My sisters are transplants to Australia and I have stayed in New Zealand, which means I am frequently ribbed by their respective husbands and other hangers-on about the general inferiority of the Kiwi way of doing things.

To be fair, they are often correct. You can get better salami and soft cheeses in Australia; cheaper food altogether, in fact, and the job market is more robust, obviously. Naturally, I counter with the following: New Zealand icecream (superior); Eftpos (more widely available here and a superior cashless system); and, strangely, school playgrounds. Ours are green and colourful while theirs are fenced-in, dry and dusty-looking. Admittedly, I'm humming and hawing a bit after those three knock-out punches.

One subject that gets all our goats is that of the best transtasman carrier. As we - as much as our bank balances and children allow - are back and forth between the two countries fairly regularly, we consider ourselves rather well versed in the various flight options. And we are far more likely to encounter the worst possible service, boarding as we do with harried faces and young, loud-lunged children.

I am, in general, a fan of Air New Zealand, not only for the nice planes and decent in-flight service, but primarily for its friendliness. I have found that the carrier's staff either generally like children, or heroically pretend to - convincingly enough to persuade me that they mean it. I do try to keep mine fed, watered and entertained and so out of everyone's hair, but it cheers me no end to get a sympathetic smile, as pathetic as that sounds.
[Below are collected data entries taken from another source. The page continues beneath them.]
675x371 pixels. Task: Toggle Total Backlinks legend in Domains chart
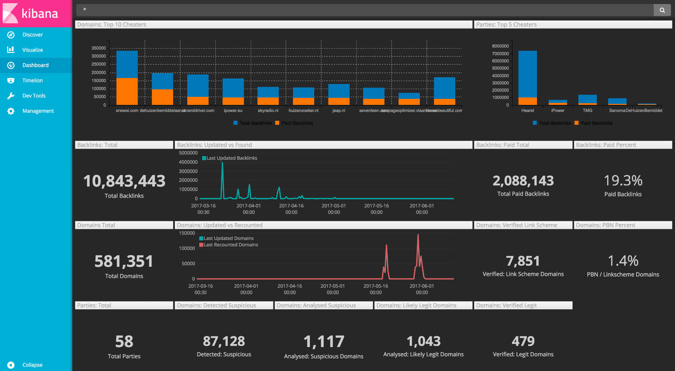pyautogui.click(x=252, y=123)
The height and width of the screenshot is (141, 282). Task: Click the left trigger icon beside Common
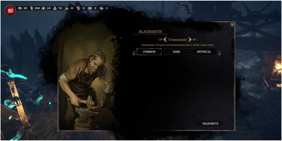[x=134, y=53]
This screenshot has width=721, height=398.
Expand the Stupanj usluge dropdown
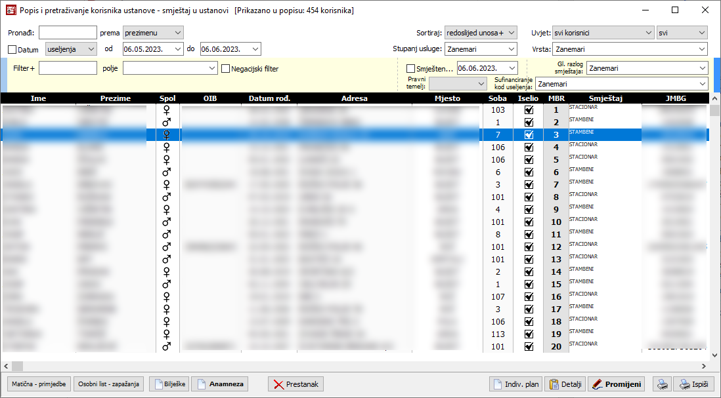click(481, 49)
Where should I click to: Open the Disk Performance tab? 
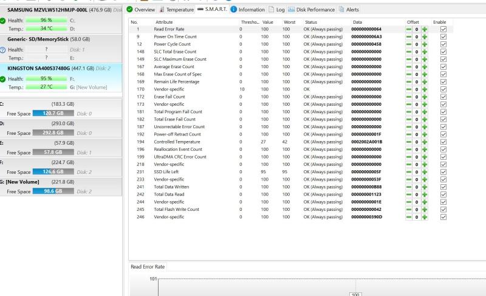pyautogui.click(x=315, y=10)
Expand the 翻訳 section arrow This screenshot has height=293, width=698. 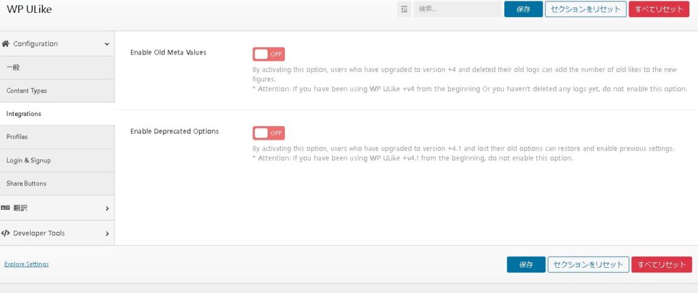(x=107, y=209)
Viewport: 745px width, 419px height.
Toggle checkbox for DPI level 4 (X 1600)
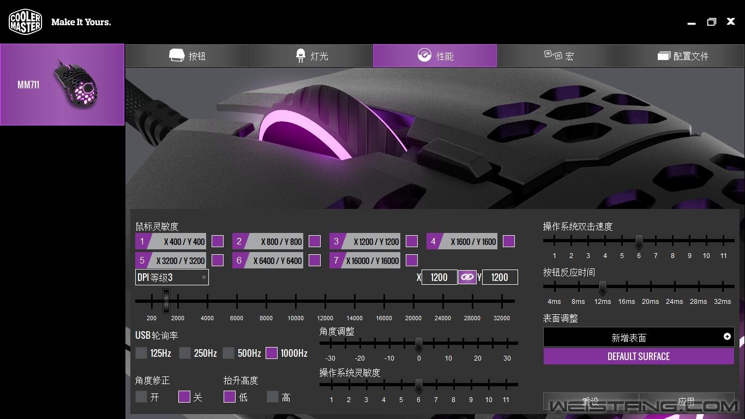click(x=509, y=241)
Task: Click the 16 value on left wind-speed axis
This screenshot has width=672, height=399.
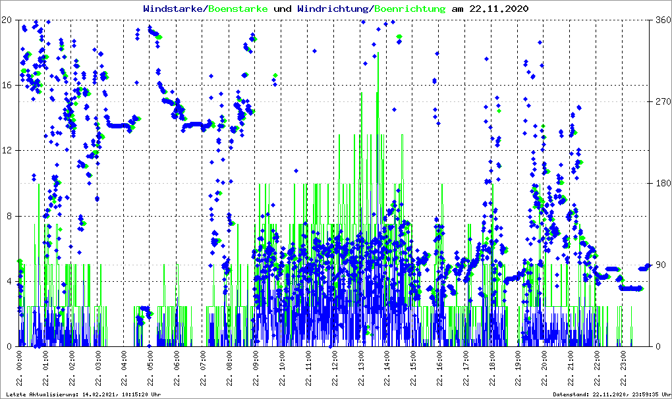Action: 8,86
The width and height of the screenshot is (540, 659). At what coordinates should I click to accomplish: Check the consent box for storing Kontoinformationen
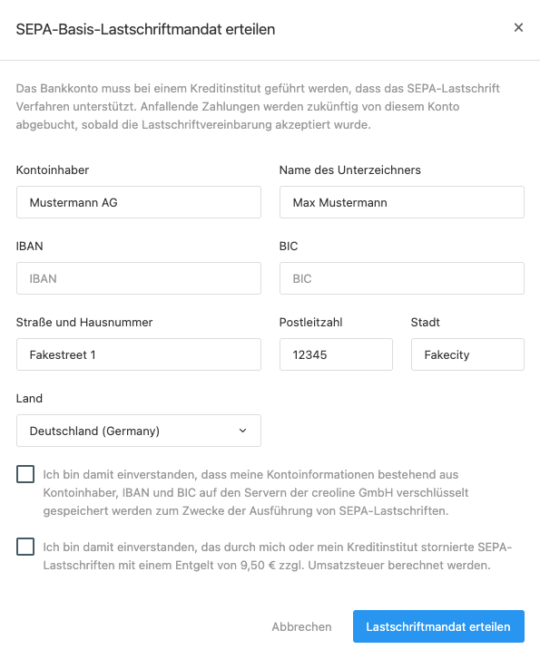(x=25, y=474)
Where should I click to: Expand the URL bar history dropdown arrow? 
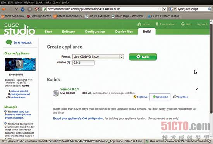(165, 9)
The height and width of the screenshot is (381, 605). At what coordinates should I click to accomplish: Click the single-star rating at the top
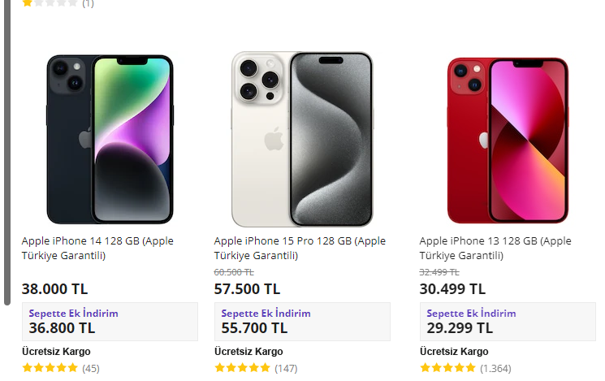[50, 3]
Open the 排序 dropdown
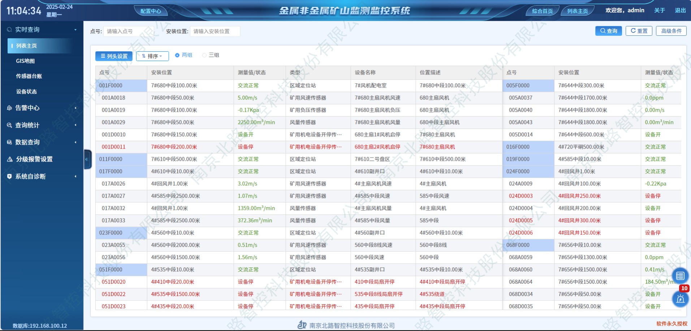The image size is (691, 331). click(152, 56)
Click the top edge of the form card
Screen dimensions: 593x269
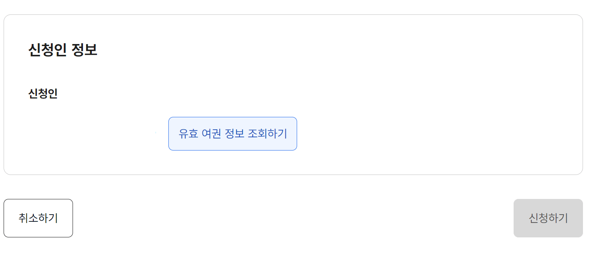[293, 15]
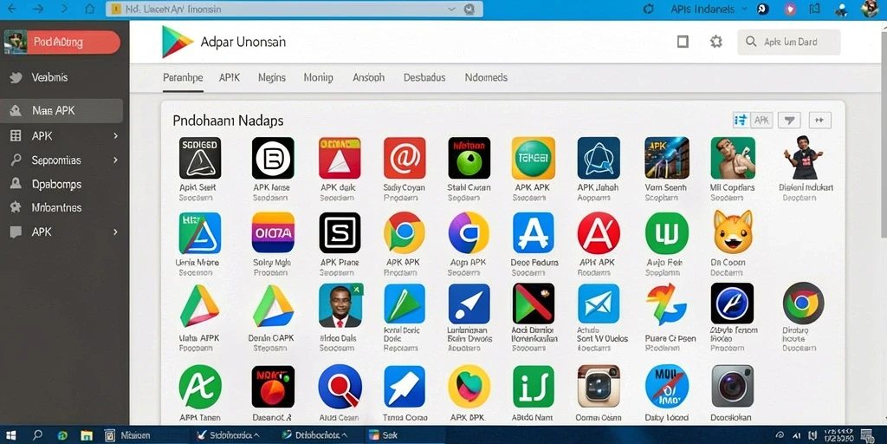This screenshot has width=887, height=444.
Task: Toggle the APK view mode button
Action: tap(761, 120)
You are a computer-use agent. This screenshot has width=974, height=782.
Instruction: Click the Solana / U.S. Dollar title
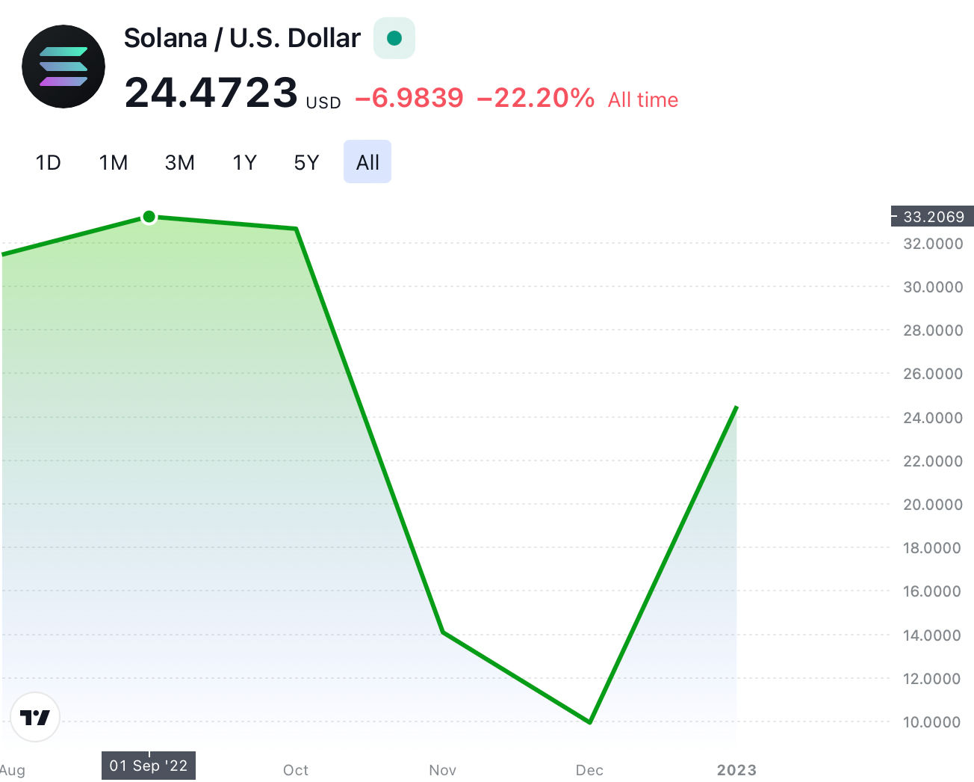[x=242, y=38]
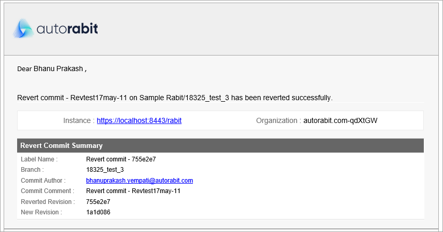This screenshot has height=232, width=443.
Task: Click the New Revision field label
Action: click(x=41, y=212)
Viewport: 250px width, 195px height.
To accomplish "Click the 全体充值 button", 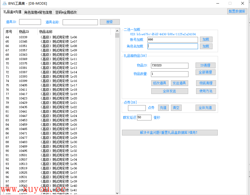I will click(205, 108).
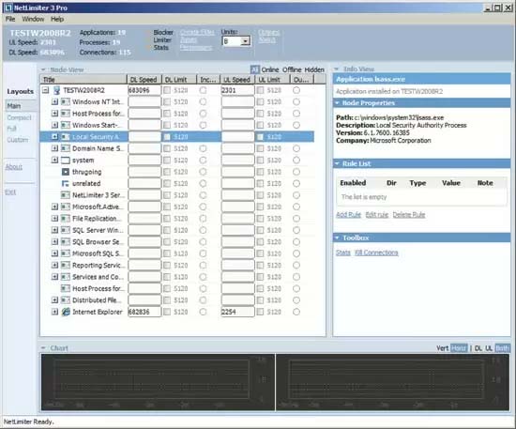Open the Help menu
The image size is (516, 429).
[57, 19]
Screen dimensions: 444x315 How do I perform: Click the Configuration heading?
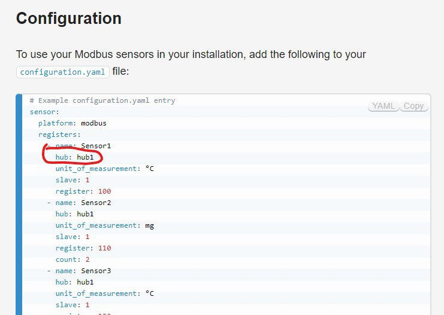[69, 19]
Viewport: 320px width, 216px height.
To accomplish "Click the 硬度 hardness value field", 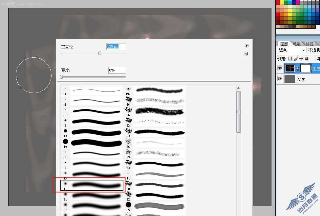I will (x=117, y=70).
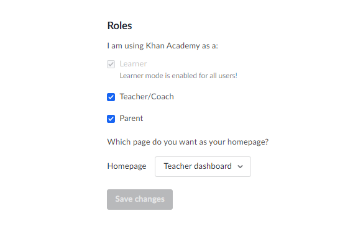Click the Roles section heading
The width and height of the screenshot is (358, 229).
tap(119, 25)
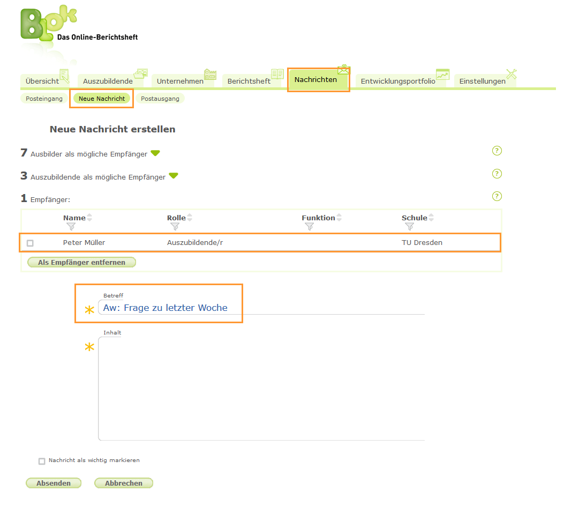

And whether it really is a sympathetic smile, or a "my God, I'm glad I'm not you" smile, I'll take the smile, which Air NZ seems to offer far more frequently than the Australian competition does.


What I didn't realise is that these days you may well pay for one type of service, but get something else entirely. I bought tickets to Melbourne recently for myself, my four-year-old and the baby, to visit my turncoat sisters, and we had a perfectly pleasant trip over on Air NZ, which I had great cheer in recounting to my still-Qantas-backing in-laws.

But the trip back, on Virgin Australia, was different. The plane felt clapped out, there were no built-in screens on the seats (you had to buy sets) and then you had to buy everything else on top of that: food, drink and so forth. It was clearly signalled that passengers would pay for everything over the basic minimum, so that wasn't really the issue. Nor the seat sizes, even though the baby on my lap had his head in the lap of the person sitting beside me, his legs on my daughter sitting on the other side, and his tummy wedged up against the tray table, rendering it useless.

But what was worse was that there really did seem to be a lack of basic friendliness from the crew, and it jarred in comparison with the flight over.

I couldn't understand why my Air NZ flight had morphed into a whole different experience, and didn't grasp why Air NZ believed it made good business sense to partner on one of its most important routes with an airline which in no way gels with its own in terms of service and general disposition.

That doesn't mean to say Australians are unfriendly - on the contrary, in many cases. But it does mean that in an industry like travel, where customers view airlines' demeanour at close range, a few more smiles from our flying Aussie cousins would not go amiss.